- **Task details**
A verbatim transcript of the lines below, starting at the first and ending with the one that holds "Like the 2-19", is what should be produced.

########################################

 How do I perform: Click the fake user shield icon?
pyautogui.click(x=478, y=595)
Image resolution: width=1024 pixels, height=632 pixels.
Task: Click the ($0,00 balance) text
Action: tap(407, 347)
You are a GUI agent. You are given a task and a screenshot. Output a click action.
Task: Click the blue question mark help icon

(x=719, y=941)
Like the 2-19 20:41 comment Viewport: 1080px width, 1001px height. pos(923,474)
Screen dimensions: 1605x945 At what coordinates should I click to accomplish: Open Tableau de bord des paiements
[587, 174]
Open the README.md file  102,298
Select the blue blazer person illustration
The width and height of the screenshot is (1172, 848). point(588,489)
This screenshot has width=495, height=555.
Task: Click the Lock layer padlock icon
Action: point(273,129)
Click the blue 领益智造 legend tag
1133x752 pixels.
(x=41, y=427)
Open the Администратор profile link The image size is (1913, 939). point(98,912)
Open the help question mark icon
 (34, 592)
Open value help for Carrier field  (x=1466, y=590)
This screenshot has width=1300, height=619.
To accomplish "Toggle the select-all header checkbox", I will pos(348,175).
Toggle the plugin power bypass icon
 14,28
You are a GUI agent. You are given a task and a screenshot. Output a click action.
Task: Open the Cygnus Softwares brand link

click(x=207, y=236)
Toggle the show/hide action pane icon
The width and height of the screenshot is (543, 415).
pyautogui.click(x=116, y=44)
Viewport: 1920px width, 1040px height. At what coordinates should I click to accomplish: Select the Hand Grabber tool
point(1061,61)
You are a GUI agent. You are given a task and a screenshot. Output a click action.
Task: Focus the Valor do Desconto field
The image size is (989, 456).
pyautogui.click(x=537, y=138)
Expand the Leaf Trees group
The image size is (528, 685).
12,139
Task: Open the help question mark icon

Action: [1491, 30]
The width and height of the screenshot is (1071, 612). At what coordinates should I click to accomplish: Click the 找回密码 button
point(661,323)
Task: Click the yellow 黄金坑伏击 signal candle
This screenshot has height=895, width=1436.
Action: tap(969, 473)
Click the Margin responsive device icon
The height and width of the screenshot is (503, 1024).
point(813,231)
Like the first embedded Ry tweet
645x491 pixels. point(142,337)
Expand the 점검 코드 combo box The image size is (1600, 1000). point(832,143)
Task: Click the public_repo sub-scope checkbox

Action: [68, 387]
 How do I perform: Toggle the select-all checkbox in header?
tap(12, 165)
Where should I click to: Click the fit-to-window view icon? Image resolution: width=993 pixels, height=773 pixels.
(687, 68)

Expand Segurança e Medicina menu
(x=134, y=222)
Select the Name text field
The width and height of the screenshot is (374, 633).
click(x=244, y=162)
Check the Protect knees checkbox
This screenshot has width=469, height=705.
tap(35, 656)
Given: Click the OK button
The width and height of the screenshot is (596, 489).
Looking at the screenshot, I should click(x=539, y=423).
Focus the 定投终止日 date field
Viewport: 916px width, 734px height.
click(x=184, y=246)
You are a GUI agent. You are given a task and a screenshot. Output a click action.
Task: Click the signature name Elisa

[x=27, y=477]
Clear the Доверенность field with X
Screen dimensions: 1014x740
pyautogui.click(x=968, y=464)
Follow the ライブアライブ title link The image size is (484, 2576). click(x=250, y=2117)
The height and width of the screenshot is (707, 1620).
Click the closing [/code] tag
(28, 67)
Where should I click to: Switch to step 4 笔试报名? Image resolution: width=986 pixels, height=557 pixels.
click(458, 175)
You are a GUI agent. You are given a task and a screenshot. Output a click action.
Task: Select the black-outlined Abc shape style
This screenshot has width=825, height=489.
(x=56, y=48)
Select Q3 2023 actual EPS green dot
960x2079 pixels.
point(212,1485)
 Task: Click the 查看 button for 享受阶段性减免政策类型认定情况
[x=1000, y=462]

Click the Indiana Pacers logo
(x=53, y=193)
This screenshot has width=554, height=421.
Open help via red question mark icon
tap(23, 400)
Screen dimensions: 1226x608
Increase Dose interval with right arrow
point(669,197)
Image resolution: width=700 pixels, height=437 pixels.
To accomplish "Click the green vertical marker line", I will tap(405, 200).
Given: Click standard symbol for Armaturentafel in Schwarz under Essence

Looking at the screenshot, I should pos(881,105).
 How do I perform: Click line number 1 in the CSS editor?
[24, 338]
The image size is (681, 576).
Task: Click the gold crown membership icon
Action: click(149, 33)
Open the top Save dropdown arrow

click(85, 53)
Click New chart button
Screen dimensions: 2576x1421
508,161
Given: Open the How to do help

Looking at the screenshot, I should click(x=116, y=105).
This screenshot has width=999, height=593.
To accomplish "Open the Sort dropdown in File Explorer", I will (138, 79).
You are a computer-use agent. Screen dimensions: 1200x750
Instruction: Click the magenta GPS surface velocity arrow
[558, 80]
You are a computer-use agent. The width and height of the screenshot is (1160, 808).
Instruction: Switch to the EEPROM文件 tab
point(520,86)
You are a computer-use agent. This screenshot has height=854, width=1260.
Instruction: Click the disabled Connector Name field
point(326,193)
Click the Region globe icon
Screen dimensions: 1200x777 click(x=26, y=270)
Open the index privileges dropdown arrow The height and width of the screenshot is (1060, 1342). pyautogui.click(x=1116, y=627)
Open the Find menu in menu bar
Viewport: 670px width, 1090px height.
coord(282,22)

########################################

- **Result below**
 How do I perform: Click the fake user shield icon?
pyautogui.click(x=478, y=595)
Image resolution: width=1024 pixels, height=632 pixels.
Task: Click the ($0,00 balance) text
Action: tap(407, 347)
You are a GUI agent. You are given a task and a screenshot. Output a click action.
Task: Click the blue question mark help icon

(x=719, y=941)
Like the 2-19 20:41 comment Viewport: 1080px width, 1001px height. pos(923,474)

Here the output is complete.